All that should be output is the block of lines below from the line with "The width and height of the screenshot is (433, 206)." to the line with "Task: Expand the zoom level dropdown at 64%", both included, exactly as written.

━━━━

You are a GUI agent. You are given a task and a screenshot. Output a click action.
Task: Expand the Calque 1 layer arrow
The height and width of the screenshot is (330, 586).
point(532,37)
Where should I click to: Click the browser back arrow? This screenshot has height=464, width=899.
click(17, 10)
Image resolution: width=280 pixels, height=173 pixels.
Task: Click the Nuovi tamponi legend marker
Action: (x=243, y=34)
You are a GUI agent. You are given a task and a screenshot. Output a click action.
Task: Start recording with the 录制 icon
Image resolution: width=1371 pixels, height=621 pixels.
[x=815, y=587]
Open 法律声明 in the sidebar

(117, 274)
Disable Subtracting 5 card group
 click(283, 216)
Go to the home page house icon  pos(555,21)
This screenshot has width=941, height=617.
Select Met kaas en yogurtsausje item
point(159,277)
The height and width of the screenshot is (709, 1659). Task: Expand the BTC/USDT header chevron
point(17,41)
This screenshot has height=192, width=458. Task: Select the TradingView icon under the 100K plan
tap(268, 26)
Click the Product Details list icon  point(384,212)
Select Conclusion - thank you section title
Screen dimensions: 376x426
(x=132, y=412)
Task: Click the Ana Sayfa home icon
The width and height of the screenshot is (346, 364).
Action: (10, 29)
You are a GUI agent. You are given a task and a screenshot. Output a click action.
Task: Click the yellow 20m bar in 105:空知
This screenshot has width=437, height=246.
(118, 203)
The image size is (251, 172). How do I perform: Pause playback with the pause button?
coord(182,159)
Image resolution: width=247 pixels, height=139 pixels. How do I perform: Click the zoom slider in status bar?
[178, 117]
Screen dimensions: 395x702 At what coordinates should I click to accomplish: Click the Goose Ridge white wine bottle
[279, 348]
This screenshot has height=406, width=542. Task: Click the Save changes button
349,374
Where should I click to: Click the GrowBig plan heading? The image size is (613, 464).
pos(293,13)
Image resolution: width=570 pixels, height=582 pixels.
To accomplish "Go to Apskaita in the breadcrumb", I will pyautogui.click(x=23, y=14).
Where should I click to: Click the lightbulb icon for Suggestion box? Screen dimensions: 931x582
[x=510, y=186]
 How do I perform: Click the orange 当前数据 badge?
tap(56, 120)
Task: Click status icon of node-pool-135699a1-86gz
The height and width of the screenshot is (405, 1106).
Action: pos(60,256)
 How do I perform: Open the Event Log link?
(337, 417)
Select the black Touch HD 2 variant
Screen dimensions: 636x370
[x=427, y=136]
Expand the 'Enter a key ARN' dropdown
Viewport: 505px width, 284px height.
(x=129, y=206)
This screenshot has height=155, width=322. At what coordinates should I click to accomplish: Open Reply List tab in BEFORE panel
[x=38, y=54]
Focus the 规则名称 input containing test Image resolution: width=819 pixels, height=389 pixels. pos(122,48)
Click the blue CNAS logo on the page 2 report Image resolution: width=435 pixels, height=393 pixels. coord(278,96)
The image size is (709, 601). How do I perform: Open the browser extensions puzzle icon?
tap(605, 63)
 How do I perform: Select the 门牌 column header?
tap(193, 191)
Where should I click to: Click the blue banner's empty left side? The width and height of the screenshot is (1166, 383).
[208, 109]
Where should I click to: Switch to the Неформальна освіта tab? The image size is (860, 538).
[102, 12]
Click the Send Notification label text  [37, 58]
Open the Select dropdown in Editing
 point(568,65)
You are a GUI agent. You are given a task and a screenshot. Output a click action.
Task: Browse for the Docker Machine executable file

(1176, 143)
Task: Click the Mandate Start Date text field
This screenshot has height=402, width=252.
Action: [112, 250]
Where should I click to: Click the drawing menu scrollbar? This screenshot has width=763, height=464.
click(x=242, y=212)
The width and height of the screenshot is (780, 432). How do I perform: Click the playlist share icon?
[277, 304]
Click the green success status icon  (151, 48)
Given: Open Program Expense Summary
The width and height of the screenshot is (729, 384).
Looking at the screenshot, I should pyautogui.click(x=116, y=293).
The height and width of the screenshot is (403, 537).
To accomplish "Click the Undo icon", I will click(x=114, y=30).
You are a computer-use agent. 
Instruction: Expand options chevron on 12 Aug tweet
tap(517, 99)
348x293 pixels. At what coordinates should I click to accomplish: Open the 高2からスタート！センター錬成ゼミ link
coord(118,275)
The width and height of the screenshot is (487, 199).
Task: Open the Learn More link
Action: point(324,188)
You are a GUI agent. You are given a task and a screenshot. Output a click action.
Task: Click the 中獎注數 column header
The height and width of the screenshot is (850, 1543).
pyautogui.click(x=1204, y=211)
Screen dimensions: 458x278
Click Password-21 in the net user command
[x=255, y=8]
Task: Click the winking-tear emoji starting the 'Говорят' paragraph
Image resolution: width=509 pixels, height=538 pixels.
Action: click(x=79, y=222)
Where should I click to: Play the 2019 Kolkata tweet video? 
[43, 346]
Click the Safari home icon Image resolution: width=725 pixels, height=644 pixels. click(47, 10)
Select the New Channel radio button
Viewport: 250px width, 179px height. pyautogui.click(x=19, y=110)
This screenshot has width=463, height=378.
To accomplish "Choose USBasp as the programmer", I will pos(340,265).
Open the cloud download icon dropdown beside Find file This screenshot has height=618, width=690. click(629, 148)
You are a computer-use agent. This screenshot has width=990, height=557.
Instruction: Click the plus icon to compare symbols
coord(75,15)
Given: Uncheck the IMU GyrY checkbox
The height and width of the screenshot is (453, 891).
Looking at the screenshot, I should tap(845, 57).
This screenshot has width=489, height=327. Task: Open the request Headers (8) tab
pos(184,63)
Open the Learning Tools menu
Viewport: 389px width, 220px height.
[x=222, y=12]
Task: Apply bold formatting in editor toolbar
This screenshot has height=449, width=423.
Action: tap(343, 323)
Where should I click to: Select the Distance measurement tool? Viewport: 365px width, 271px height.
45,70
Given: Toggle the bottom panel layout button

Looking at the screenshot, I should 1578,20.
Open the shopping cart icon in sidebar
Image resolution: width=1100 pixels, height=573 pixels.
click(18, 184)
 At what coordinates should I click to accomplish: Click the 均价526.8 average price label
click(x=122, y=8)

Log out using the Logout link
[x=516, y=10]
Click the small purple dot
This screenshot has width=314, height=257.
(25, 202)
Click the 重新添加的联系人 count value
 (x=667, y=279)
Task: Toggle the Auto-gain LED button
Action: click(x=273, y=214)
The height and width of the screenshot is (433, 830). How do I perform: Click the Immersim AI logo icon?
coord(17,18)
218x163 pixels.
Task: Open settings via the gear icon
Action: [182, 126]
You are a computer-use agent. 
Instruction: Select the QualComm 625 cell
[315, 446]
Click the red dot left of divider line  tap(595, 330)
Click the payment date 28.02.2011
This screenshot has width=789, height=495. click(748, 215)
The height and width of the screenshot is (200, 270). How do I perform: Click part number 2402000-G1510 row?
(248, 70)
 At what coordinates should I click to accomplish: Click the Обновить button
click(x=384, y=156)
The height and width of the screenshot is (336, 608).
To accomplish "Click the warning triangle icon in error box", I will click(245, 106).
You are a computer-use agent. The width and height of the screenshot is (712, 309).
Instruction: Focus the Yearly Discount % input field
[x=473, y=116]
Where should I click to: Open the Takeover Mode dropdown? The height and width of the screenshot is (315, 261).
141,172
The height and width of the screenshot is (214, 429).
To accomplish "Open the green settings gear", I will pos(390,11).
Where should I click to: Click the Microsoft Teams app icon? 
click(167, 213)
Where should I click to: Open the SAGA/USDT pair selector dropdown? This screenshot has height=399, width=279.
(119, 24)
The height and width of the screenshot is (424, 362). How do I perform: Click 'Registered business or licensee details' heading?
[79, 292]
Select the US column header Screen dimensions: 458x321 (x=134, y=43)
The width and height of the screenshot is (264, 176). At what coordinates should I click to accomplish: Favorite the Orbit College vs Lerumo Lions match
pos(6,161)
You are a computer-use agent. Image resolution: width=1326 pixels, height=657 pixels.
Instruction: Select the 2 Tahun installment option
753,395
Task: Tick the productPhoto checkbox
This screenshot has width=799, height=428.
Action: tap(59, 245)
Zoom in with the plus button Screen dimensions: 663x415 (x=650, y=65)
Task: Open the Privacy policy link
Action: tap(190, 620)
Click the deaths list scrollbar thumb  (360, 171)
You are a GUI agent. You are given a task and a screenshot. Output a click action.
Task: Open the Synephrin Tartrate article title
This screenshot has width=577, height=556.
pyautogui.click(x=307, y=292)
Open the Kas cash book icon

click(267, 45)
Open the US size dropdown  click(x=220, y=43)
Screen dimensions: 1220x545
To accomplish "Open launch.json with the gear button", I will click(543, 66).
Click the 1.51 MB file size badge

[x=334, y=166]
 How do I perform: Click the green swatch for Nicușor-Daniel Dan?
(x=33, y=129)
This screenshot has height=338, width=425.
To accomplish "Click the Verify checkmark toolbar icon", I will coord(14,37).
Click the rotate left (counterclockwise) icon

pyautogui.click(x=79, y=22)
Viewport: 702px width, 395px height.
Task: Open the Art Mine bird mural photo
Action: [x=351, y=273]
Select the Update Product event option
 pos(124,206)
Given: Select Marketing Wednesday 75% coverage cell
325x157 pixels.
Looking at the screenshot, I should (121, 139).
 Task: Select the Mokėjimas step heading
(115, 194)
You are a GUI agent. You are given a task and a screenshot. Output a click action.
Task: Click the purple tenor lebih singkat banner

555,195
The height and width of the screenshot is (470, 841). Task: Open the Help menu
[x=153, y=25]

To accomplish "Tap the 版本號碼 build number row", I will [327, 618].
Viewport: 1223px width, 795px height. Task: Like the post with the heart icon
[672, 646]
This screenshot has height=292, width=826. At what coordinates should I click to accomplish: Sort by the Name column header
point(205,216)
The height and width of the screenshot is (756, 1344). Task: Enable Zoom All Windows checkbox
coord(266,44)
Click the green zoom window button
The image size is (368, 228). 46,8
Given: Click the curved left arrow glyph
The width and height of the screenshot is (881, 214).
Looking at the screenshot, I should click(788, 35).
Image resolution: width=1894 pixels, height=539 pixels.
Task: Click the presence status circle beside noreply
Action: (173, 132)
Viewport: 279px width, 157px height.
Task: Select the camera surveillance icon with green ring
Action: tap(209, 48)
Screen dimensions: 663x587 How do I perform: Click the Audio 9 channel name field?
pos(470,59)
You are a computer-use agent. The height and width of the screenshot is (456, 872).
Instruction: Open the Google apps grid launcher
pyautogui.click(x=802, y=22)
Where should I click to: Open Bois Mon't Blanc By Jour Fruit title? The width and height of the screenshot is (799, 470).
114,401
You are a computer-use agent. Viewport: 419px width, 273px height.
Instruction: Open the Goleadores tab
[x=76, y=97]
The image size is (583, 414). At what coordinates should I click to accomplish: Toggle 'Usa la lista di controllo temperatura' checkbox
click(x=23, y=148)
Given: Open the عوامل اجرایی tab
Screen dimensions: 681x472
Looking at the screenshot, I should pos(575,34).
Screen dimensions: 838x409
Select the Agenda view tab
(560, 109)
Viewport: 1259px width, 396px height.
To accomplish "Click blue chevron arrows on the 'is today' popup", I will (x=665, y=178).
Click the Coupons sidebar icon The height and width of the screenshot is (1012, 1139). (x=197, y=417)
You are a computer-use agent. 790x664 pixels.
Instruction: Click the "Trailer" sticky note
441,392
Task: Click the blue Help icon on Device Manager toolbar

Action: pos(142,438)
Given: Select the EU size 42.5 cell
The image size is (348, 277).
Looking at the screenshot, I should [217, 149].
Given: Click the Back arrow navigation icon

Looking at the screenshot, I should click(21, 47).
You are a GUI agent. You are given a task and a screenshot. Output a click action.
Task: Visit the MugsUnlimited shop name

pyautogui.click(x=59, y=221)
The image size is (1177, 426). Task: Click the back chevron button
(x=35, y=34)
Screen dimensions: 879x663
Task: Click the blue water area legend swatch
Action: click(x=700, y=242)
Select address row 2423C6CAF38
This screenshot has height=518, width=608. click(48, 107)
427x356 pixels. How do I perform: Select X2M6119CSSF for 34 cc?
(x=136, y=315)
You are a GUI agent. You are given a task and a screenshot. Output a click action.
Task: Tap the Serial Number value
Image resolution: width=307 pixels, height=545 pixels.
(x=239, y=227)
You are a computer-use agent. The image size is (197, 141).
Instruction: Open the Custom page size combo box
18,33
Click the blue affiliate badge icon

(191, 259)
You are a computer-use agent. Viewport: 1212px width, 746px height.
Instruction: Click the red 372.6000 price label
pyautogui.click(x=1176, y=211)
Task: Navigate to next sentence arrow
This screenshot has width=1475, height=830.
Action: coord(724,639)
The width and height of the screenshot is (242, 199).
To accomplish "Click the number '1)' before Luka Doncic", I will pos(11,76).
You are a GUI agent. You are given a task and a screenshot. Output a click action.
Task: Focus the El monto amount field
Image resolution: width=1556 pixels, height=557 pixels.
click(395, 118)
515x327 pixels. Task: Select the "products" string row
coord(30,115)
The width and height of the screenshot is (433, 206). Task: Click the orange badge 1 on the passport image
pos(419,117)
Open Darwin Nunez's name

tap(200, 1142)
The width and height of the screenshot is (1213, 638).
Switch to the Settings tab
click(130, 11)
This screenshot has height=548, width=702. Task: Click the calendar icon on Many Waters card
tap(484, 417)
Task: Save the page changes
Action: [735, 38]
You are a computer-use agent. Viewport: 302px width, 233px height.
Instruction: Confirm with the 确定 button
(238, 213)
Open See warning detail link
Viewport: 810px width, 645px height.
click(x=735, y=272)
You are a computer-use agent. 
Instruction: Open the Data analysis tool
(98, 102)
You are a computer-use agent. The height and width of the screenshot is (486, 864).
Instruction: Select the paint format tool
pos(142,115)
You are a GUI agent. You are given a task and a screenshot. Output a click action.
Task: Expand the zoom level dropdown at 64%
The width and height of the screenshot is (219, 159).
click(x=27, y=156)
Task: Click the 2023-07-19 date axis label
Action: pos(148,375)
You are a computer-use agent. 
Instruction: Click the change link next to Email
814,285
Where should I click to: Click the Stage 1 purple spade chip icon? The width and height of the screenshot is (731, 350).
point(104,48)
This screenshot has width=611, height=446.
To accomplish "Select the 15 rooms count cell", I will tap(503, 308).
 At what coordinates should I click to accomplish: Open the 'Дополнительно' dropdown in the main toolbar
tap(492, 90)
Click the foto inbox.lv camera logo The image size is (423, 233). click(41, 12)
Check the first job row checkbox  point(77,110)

━━━━

■ Problem solution
The width and height of the screenshot is (433, 206). Task: Click the orange badge 1 on the passport image
pos(419,117)
Open Darwin Nunez's name

tap(200, 1142)
The width and height of the screenshot is (1213, 638).
Switch to the Settings tab
click(130, 11)
This screenshot has height=548, width=702. Task: Click the calendar icon on Many Waters card
tap(484, 417)
Task: Save the page changes
Action: [735, 38]
You are a computer-use agent. Viewport: 302px width, 233px height.
Instruction: Confirm with the 确定 button
(238, 213)
Open See warning detail link
Viewport: 810px width, 645px height.
click(x=735, y=272)
You are a computer-use agent. 
Instruction: Open the Data analysis tool
(98, 102)
You are a computer-use agent. The height and width of the screenshot is (486, 864).
Instruction: Select the paint format tool
pos(142,115)
You are a GUI agent. You are given a task and a screenshot. Output a click action.
Task: Expand the zoom level dropdown at 64%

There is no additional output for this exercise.